# WORK INSTRUCTIONS
Reproduce each line of the material exactly, minus any picture.

# DATA EXTRACT

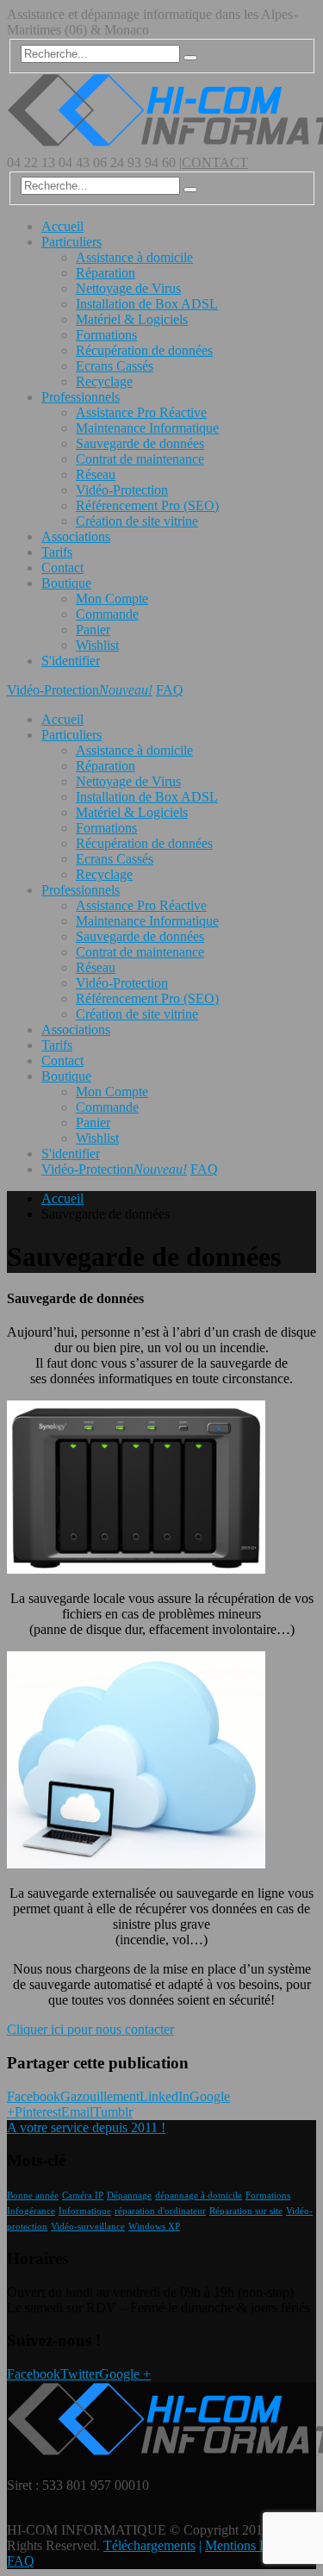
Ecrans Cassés (114, 366)
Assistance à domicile (134, 257)
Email (77, 2112)
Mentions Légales (253, 2545)
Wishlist (97, 645)
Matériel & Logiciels (132, 319)
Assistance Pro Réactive (141, 412)
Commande (107, 614)
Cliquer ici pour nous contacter (90, 2029)
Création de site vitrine (137, 521)
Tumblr (113, 2112)
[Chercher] (190, 57)
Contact (62, 567)
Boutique (66, 583)
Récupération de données (144, 350)
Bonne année (33, 2195)
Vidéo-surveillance (88, 2226)
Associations (75, 536)
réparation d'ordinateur (160, 2211)
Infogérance (31, 2211)
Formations (106, 334)
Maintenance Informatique (147, 428)
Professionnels (80, 397)
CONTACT (215, 162)
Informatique (85, 2211)
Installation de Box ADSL (147, 303)
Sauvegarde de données (140, 443)
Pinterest (38, 2112)
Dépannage (129, 2195)
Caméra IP (82, 2195)
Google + (125, 2374)
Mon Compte (112, 598)
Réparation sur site (246, 2211)
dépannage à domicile (198, 2195)
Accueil (62, 226)
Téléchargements (149, 2545)
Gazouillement (100, 2096)
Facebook (33, 2096)
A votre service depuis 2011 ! (86, 2127)
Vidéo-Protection (122, 490)
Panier (93, 629)
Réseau (95, 474)
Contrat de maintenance (140, 459)
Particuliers (71, 241)
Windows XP (154, 2226)
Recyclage (104, 381)
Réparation (105, 272)
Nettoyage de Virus (128, 288)
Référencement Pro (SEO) (147, 505)
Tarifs (56, 552)
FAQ (169, 690)
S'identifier (70, 660)
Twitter (79, 2374)
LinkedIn (164, 2096)
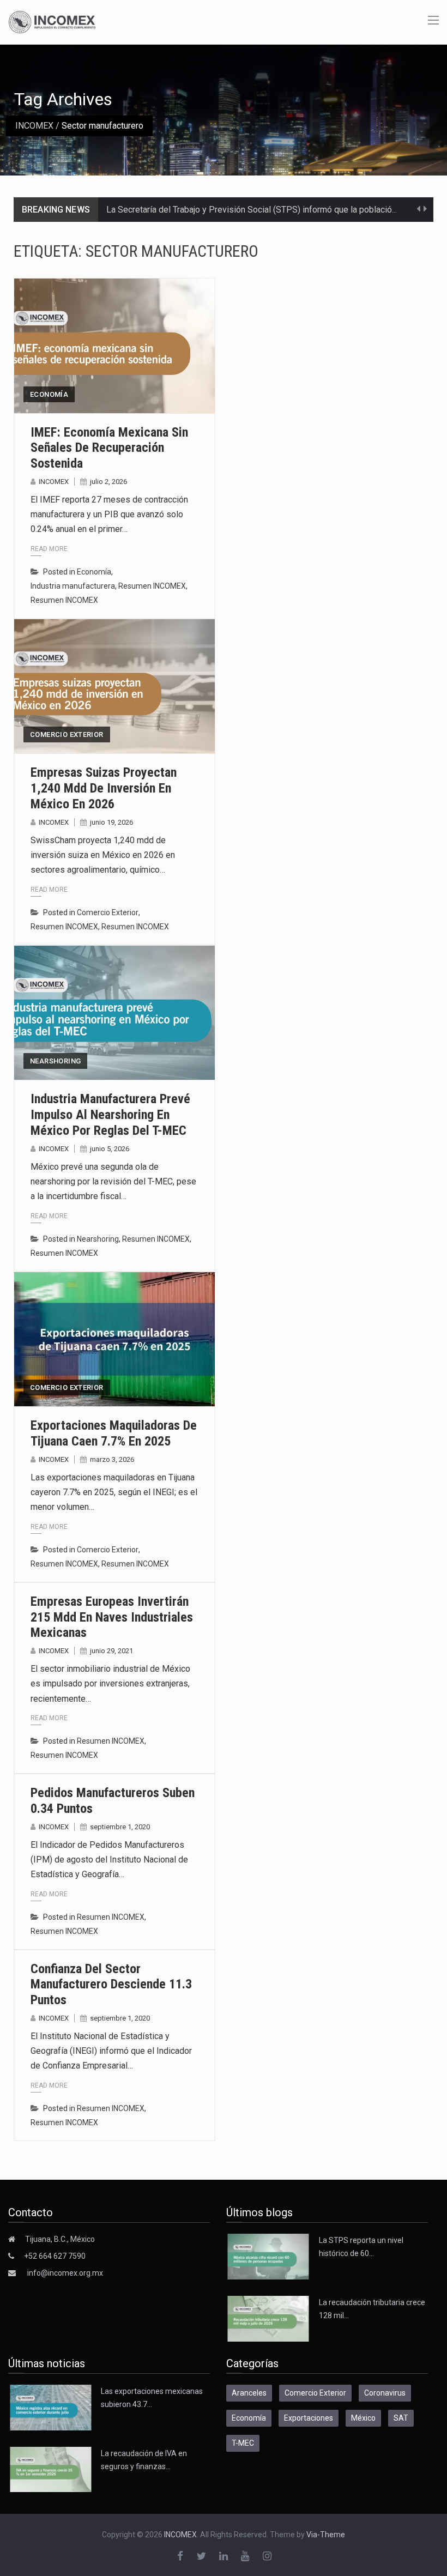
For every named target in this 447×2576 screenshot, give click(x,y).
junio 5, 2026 (109, 1149)
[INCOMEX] (52, 21)
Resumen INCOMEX (152, 586)
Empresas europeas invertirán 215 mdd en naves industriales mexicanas (112, 1617)
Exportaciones (308, 2418)
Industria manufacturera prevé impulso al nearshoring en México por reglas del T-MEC (110, 1114)
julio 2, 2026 (108, 481)
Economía (49, 394)
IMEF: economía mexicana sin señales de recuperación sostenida (109, 448)
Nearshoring (55, 1061)
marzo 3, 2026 (112, 1459)
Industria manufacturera (73, 586)
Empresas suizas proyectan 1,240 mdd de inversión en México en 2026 (104, 788)
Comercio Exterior (67, 734)
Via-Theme (325, 2534)
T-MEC (243, 2443)
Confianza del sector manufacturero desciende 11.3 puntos (111, 1984)
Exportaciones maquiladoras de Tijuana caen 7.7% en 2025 (114, 1433)
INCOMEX (34, 125)
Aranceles (249, 2392)
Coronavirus (385, 2392)
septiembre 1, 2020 (120, 1827)
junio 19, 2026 (111, 822)
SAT (401, 2418)
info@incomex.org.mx (65, 2273)
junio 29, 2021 (111, 1651)
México (363, 2418)
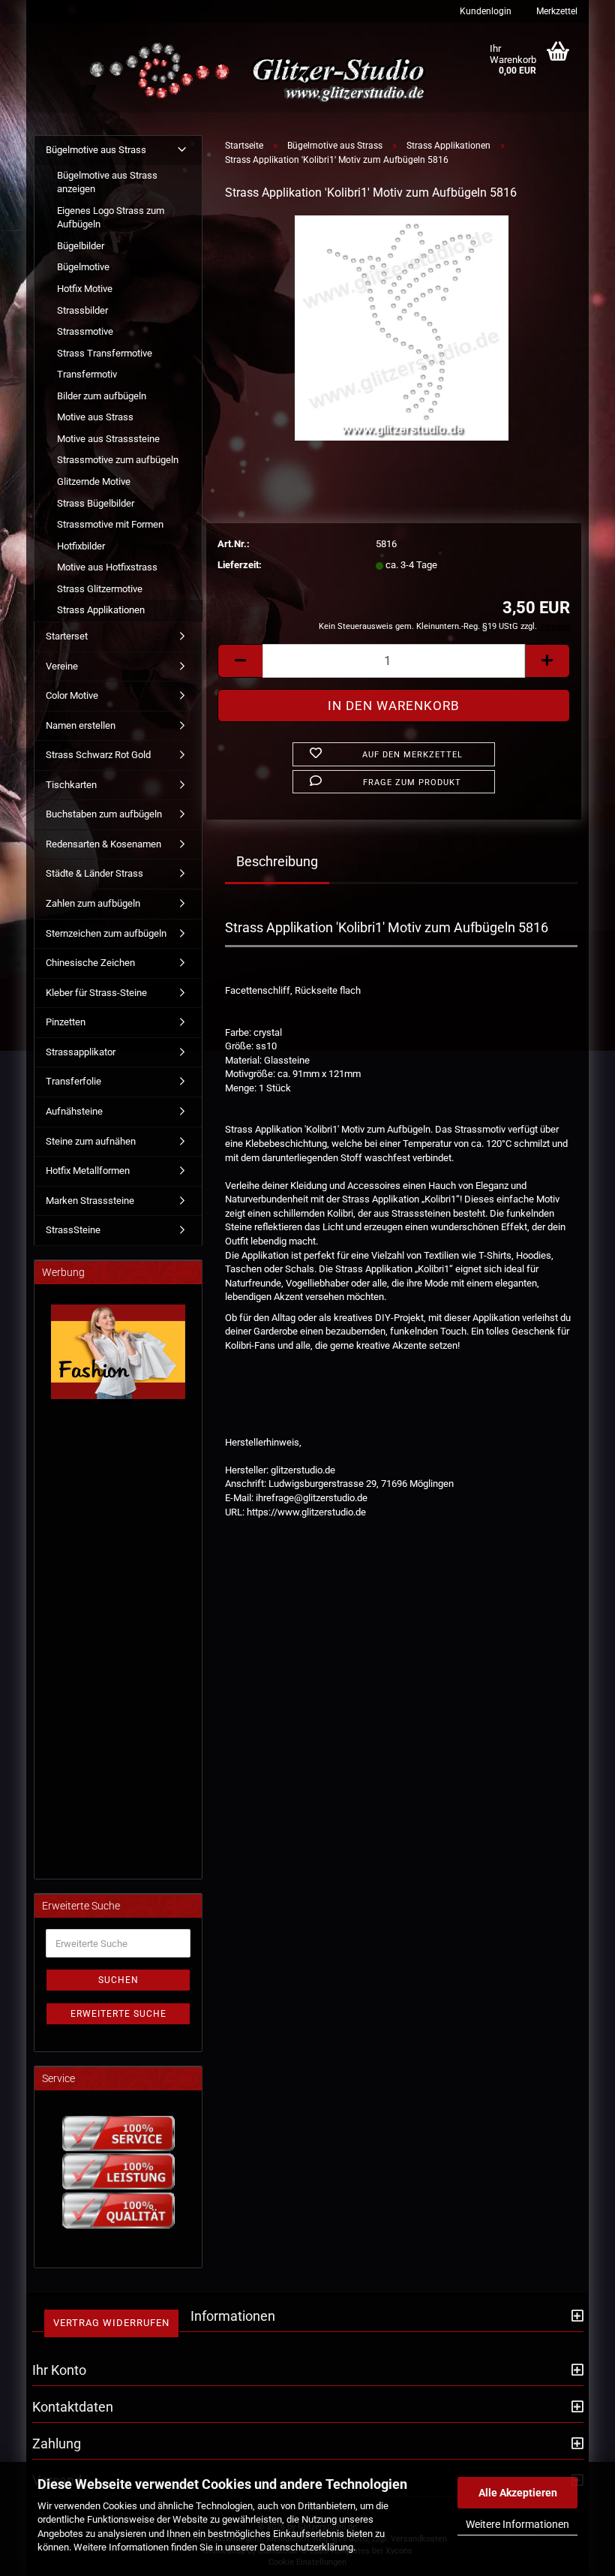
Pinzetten (66, 1022)
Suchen (118, 1980)
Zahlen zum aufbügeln (93, 903)
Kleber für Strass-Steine (96, 992)
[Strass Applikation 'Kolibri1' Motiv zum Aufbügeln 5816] (401, 327)
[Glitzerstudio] (261, 73)
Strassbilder (82, 310)
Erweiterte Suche (118, 2014)
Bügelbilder (80, 245)
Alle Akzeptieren (517, 2493)
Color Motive (72, 695)
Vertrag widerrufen (111, 2322)
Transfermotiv (87, 374)
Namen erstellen (81, 725)
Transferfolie (73, 1081)
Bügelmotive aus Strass (96, 149)
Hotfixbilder (81, 546)
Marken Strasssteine (90, 1200)
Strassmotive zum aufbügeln (117, 459)
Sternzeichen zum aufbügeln (106, 933)
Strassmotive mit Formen (110, 524)
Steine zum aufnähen (91, 1141)
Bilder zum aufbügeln (101, 396)
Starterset (67, 636)
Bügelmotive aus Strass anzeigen (107, 182)
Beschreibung (277, 861)
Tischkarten (71, 784)
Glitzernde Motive (93, 481)
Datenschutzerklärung (306, 2547)
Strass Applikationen (101, 609)
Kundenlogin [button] (485, 11)
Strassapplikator (81, 1052)
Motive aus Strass (95, 417)
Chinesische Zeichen (90, 962)
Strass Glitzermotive (99, 588)
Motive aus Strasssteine (108, 438)
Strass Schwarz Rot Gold (98, 754)
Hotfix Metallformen (88, 1170)
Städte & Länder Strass (94, 873)
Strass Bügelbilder (95, 503)
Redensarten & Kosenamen (103, 844)
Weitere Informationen (517, 2524)
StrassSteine (73, 1229)
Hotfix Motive (84, 288)
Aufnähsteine (74, 1111)
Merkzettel (556, 11)
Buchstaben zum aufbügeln (104, 814)
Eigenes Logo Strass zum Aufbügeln (110, 217)
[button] (240, 661)
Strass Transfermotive (104, 353)
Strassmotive (85, 331)
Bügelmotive (83, 266)
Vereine (62, 666)
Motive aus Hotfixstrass (107, 567)
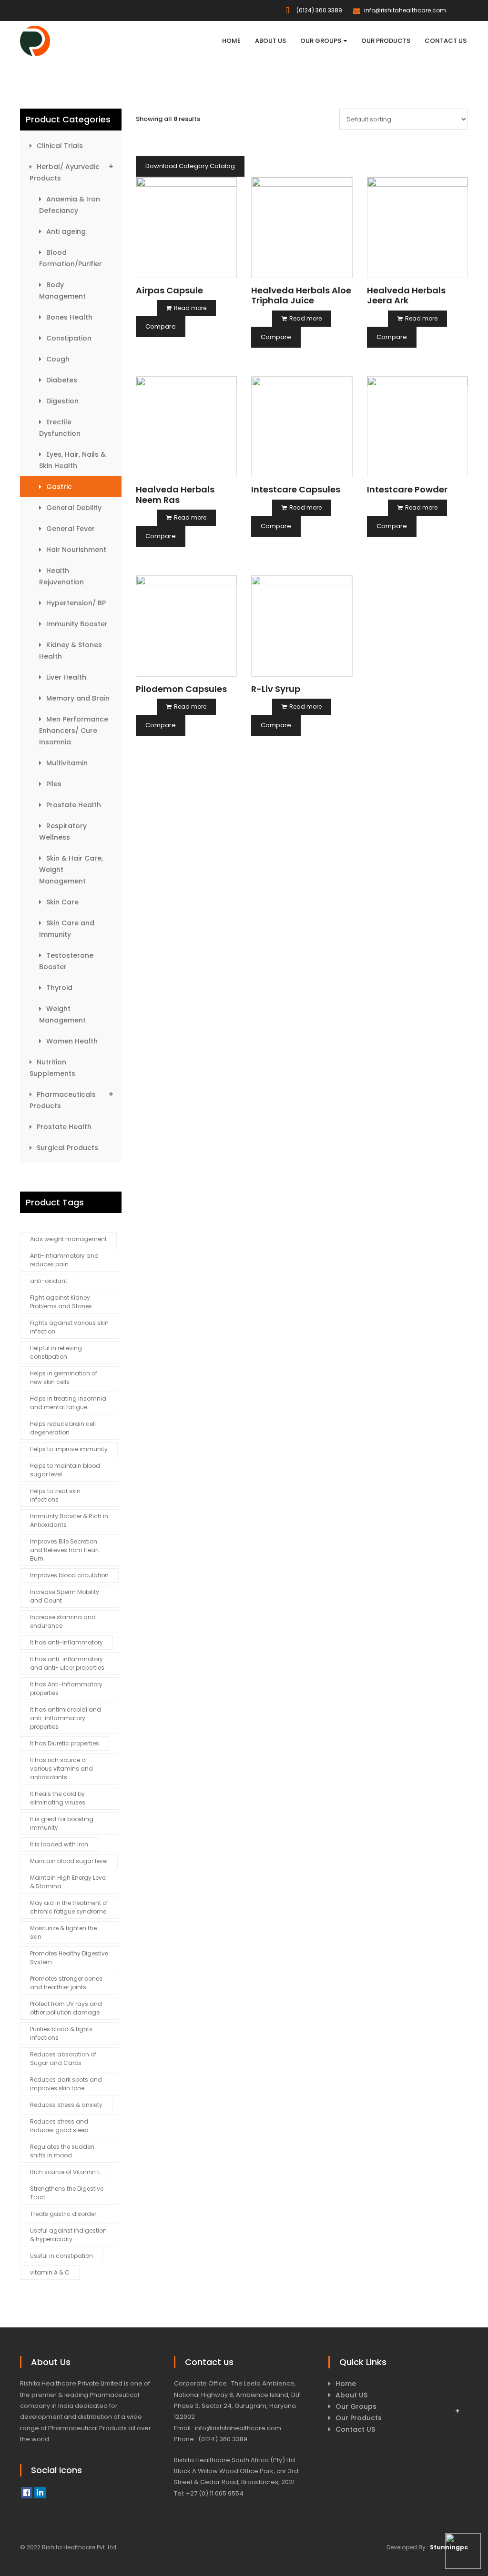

# FINISHED EXERCISE
Ecrans Cassés (114, 366)
Assistance à domicile (134, 257)
Email (77, 2112)
Mentions Légales (253, 2545)
Wishlist (97, 645)
Matériel & Logiciels (132, 319)
Assistance Pro Réactive (141, 412)
Commande (107, 614)
Cliquer ici pour nous contacter (90, 2029)
Création de site vitrine (137, 521)
Tumblr (113, 2112)
[Chercher] (190, 57)
Contact (62, 567)
Boutique (66, 583)
Récupération de données (144, 350)
Bonne année (33, 2195)
Vidéo-surveillance (88, 2226)
Associations (75, 536)
réparation d'ordinateur (160, 2211)
Infogérance (31, 2211)
Formations (106, 334)
Maintenance Informatique (147, 428)
Professionnels (80, 397)
CONTACT (215, 162)
Informatique (85, 2211)
Installation de Box ADSL (147, 303)
Sauvegarde de données (140, 443)
Pinterest (38, 2112)
Dépannage (129, 2195)
Caméra IP (82, 2195)
Google + (125, 2374)
Mon Compte (112, 598)
Réparation sur site (246, 2211)
dépannage à domicile (198, 2195)
Accueil (62, 226)
Téléchargements (149, 2545)
Gazouillement (100, 2096)
Facebook (33, 2096)
A votre service depuis 2011 ! (86, 2127)
Vidéo-Protection (122, 490)
Panier (93, 629)
Réseau (95, 474)
Contrat de maintenance (140, 459)
Particuliers (71, 241)
Windows XP (154, 2226)
Recyclage (104, 381)
Réparation (105, 272)
Nettoyage de Virus (128, 288)
Référencement Pro (SEO) (147, 505)
Tarifs (56, 552)
FAQ (169, 690)
S'identifier (70, 660)
Twitter (79, 2374)
LinkedIn (164, 2096)
For every named target in this 447×2576 screenshot, give click(x,y).
junio 5, 2026 (109, 1149)
[INCOMEX] (52, 21)
Resumen INCOMEX (152, 586)
Empresas europeas invertirán 215 mdd en naves industriales mexicanas (112, 1617)
Exportaciones (308, 2418)
Industria manufacturera prevé impulso al nearshoring en México por reglas del T-MEC (110, 1114)
julio 2, 2026 (108, 481)
Economía (49, 394)
IMEF: economía mexicana sin señales de recuperación sostenida (109, 448)
Nearshoring (55, 1061)
marzo 3, 2026 (112, 1459)
Industria manufacturera (73, 586)
Empresas suizas proyectan 1,240 mdd de inversión en México en 2026 (104, 788)
Comercio Exterior (67, 734)
Via-Theme (325, 2534)
T-MEC (243, 2443)
Confianza del sector manufacturero desciende 11.3 puntos (111, 1984)
Exportaciones maquiladoras de Tijuana caen 7.7% en 2025 (114, 1433)
INCOMEX (34, 125)
Aranceles (249, 2392)
Coronavirus (385, 2392)
septiembre 1, 2020 (120, 1827)
junio 19, 2026 (111, 822)
SAT (401, 2418)
info@incomex.org.mx (65, 2273)
junio 29, 2021 (111, 1651)
México (363, 2418)
Pinzetten (66, 1022)
Suchen (118, 1980)
Zahlen zum aufbügeln (93, 903)
Kleber für Strass-Steine (96, 992)
[Strass Applikation 'Kolibri1' Motiv zum Aufbügeln 5816] (401, 327)
[Glitzerstudio] (261, 73)
Strassbilder (82, 310)
Erweiterte Suche (118, 2014)
Bügelbilder (80, 245)
Alle Akzeptieren (517, 2493)
Color Motive (72, 695)
Vertrag widerrufen (111, 2322)
Transfermotiv (87, 374)
Namen erstellen (81, 725)
Transferfolie (73, 1081)
Bügelmotive aus Strass (96, 149)
Hotfixbilder (81, 546)
Marken Strasssteine (90, 1200)
Strassmotive zum aufbügeln (117, 459)
Sternzeichen zum aufbügeln (106, 933)
Strassmotive mit Formen (110, 524)
Steine zum aufnähen (91, 1141)
Bilder zum aufbügeln (101, 396)
Starterset (67, 636)
Bügelmotive aus Strass anzeigen (107, 182)
Beschreibung (277, 861)
Tischkarten (71, 784)
Glitzernde Motive (93, 481)
Datenschutzerklärung (306, 2547)
Strass Applikationen (101, 609)
Kundenlogin [button] (485, 11)
Strassapplikator (81, 1052)
Motive aus Strass (95, 417)
Chinesische Zeichen (90, 962)
Strass Glitzermotive (99, 588)
Motive aus Strasssteine (108, 438)
Strass Schwarz Rot Gold (98, 754)
Hotfix Metallformen (88, 1170)
Städte & Länder Strass (94, 873)
Strass Bügelbilder (95, 503)
Redensarten & Kosenamen (103, 844)
Weitere Informationen (517, 2524)
StrassSteine (73, 1229)
Hotfix Motive (84, 288)
Aufnähsteine (74, 1111)
Merkzettel (556, 11)
Buchstaben zum aufbügeln (104, 814)
Eigenes Logo Strass zum Aufbügeln (110, 217)
[button] (240, 661)
Strass Transfermotive (104, 353)
Strassmotive (85, 331)
Bügelmotive (83, 266)
Vereine (62, 666)
Motive aus Hotfixstrass (107, 567)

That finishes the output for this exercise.